▸ **PROBLEM TO WORK ON**: Reproduce, with no changes, the line where "This screenshot has height=1512, width=2378." appears and every subsequent line of the listing, the last one included.
[EXERCISE INPUT — start]
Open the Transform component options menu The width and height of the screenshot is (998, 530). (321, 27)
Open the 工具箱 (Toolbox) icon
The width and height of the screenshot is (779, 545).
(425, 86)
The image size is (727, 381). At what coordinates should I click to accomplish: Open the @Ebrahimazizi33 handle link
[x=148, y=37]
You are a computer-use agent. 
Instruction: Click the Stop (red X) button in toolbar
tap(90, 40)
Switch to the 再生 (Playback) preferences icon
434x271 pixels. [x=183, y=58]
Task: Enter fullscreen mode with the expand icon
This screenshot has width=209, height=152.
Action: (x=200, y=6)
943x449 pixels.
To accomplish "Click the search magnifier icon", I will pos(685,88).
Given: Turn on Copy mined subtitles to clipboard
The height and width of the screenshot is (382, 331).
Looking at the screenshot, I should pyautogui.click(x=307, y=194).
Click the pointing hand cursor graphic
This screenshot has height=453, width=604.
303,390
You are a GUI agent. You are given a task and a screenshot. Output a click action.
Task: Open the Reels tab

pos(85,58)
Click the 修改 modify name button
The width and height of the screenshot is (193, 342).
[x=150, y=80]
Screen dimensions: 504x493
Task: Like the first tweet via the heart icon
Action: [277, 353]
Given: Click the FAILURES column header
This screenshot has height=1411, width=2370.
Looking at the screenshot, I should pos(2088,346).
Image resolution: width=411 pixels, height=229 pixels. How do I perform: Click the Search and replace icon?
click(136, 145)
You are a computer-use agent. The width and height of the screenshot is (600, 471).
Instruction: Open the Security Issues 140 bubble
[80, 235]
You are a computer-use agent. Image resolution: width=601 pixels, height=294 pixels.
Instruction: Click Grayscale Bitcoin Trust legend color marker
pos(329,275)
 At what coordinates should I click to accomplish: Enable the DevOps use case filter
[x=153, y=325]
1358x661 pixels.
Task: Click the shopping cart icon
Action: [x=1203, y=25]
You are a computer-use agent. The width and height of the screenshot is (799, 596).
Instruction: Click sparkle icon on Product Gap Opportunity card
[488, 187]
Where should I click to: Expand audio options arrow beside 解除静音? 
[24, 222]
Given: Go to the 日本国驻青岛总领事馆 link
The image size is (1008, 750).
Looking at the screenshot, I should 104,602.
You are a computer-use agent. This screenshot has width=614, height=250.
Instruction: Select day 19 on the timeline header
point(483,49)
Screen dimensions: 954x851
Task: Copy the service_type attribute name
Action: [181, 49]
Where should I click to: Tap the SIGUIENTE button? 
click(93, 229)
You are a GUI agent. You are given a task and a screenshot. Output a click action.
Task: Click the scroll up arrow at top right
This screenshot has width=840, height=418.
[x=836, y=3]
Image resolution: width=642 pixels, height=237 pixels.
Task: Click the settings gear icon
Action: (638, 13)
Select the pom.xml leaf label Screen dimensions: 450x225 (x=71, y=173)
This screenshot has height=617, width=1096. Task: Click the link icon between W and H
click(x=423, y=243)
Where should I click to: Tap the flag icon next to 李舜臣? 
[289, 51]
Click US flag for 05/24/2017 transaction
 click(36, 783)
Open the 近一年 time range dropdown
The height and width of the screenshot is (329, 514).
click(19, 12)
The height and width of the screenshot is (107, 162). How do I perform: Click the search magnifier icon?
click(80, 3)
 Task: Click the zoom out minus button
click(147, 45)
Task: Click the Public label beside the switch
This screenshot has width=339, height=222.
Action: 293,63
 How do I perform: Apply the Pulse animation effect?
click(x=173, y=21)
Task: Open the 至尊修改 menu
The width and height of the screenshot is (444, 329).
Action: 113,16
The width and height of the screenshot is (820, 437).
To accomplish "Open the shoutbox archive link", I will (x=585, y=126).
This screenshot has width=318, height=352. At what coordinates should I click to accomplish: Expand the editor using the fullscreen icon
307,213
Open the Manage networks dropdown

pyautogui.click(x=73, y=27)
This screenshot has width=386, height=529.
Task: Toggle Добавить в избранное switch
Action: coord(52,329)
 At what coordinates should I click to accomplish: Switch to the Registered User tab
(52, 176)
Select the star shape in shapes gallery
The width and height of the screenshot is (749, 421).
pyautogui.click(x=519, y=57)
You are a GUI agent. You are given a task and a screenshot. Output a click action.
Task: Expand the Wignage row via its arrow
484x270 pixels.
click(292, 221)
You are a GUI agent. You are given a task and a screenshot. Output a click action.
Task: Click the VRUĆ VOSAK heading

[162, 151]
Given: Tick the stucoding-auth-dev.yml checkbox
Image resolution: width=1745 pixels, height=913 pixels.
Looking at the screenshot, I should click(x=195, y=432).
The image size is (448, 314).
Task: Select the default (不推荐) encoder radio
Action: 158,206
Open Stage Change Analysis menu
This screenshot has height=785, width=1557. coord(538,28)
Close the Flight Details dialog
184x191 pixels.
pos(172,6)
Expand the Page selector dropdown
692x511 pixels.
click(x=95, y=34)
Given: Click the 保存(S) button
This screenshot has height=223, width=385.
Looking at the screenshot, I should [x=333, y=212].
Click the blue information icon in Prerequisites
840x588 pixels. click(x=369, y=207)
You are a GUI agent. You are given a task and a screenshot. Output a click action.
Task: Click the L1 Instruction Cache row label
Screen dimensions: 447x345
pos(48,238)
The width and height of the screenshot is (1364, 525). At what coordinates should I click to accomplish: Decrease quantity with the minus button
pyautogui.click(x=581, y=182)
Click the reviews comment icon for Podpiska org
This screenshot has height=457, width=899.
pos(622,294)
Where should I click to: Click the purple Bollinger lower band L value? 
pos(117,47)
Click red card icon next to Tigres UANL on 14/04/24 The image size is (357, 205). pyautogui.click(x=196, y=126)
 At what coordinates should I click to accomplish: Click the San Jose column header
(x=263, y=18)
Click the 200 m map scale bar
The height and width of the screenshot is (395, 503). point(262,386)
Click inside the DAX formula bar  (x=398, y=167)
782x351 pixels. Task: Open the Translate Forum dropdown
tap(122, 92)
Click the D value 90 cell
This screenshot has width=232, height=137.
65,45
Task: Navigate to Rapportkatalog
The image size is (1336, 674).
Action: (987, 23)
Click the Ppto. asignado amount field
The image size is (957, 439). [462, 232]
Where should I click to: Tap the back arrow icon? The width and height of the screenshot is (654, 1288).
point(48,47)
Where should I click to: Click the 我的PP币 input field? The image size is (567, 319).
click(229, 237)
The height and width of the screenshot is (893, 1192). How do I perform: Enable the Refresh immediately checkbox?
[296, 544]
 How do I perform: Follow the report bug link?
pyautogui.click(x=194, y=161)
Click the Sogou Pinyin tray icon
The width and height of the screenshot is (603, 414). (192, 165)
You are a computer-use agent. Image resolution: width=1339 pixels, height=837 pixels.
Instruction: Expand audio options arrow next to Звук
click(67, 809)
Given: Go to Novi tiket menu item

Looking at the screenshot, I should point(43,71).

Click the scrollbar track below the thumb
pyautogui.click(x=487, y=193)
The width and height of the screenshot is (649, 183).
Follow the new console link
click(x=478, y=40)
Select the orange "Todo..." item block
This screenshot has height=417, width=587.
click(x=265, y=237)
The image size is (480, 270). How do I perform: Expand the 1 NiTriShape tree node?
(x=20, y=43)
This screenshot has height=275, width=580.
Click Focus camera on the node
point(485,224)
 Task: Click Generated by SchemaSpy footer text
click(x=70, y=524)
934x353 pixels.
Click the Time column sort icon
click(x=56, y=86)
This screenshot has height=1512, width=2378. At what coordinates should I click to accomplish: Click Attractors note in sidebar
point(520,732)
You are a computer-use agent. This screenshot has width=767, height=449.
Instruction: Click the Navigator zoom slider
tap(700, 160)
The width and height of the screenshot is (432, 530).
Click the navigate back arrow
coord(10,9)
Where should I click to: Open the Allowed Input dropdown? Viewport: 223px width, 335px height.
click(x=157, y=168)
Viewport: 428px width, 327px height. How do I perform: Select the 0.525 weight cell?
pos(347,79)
[EXERCISE INPUT — finish]
▸ **ANSWER FOR THE TASK**:
This screenshot has height=1512, width=2378. At what coordinates should I click to accomplish: Click Attractors note in sidebar
point(520,732)
You are a computer-use agent. This screenshot has width=767, height=449.
Instruction: Click the Navigator zoom slider
tap(700, 160)
The width and height of the screenshot is (432, 530).
Click the navigate back arrow
coord(10,9)
Where should I click to: Open the Allowed Input dropdown? Viewport: 223px width, 335px height.
click(x=157, y=168)
Viewport: 428px width, 327px height. How do I perform: Select the 0.525 weight cell?
pos(347,79)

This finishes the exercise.